*** DATA Section Begins ***
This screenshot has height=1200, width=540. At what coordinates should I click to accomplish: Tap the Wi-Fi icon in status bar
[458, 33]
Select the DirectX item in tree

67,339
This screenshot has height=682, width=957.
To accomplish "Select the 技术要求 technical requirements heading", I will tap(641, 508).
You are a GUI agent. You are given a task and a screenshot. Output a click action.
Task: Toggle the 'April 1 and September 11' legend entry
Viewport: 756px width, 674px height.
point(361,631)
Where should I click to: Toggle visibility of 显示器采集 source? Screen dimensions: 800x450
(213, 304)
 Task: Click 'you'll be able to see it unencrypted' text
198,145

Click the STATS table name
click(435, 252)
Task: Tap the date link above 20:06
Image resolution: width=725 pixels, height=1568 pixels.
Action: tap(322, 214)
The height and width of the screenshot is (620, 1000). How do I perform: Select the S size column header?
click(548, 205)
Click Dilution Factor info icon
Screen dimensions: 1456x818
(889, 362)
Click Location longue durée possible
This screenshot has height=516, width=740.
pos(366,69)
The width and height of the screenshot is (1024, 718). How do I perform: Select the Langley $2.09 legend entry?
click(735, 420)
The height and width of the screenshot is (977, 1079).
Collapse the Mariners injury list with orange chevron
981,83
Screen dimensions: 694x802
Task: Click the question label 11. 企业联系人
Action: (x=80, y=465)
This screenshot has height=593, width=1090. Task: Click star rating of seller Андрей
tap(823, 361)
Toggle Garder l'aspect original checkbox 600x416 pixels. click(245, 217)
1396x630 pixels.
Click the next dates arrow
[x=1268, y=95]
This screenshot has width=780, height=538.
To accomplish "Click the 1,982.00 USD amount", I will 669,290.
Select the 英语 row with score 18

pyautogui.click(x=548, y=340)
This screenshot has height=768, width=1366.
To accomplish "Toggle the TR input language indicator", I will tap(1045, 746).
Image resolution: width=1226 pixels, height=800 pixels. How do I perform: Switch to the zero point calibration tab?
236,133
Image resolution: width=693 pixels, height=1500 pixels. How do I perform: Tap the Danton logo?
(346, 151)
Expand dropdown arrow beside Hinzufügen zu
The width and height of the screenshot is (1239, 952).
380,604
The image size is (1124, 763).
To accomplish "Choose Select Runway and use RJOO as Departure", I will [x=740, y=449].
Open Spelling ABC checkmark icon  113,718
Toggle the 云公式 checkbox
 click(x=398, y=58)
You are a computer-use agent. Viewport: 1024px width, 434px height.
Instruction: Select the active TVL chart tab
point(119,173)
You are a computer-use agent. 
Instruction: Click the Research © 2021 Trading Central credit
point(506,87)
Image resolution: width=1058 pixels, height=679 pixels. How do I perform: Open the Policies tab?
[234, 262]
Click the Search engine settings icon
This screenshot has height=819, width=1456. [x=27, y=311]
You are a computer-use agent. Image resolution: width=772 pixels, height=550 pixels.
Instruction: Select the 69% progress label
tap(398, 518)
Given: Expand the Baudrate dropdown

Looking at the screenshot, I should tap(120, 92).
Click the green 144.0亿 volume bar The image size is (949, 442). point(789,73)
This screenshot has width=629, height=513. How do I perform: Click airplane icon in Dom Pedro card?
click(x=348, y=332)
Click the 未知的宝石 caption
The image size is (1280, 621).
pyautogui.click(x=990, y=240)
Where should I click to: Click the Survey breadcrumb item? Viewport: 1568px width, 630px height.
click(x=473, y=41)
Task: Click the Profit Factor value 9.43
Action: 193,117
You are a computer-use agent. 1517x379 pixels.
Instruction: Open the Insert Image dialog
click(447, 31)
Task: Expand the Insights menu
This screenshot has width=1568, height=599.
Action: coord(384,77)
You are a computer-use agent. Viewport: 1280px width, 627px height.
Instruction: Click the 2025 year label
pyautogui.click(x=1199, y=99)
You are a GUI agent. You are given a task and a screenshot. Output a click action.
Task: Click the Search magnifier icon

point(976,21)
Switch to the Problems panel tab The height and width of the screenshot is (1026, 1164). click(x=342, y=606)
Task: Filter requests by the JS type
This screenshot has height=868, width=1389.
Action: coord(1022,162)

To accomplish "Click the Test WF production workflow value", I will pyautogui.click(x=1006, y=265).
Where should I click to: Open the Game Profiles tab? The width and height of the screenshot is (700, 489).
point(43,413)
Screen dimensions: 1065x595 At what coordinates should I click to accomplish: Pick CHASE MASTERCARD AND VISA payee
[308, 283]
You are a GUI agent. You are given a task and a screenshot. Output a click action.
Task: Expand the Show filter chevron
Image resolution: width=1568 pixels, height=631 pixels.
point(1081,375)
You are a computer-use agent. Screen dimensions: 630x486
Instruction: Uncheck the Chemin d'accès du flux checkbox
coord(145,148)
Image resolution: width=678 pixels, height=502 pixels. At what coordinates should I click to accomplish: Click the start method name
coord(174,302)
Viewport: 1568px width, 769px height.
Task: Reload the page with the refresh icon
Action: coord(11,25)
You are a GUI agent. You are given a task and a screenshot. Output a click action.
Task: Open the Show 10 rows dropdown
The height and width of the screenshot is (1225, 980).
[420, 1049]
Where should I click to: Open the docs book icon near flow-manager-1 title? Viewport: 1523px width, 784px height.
*** DATA Section Ends ***
■ **YOUR GOAL**: Tally up how many lines in the records contain the string "will". Answer with that figure only.

■ **ANSWER BELOW**: 5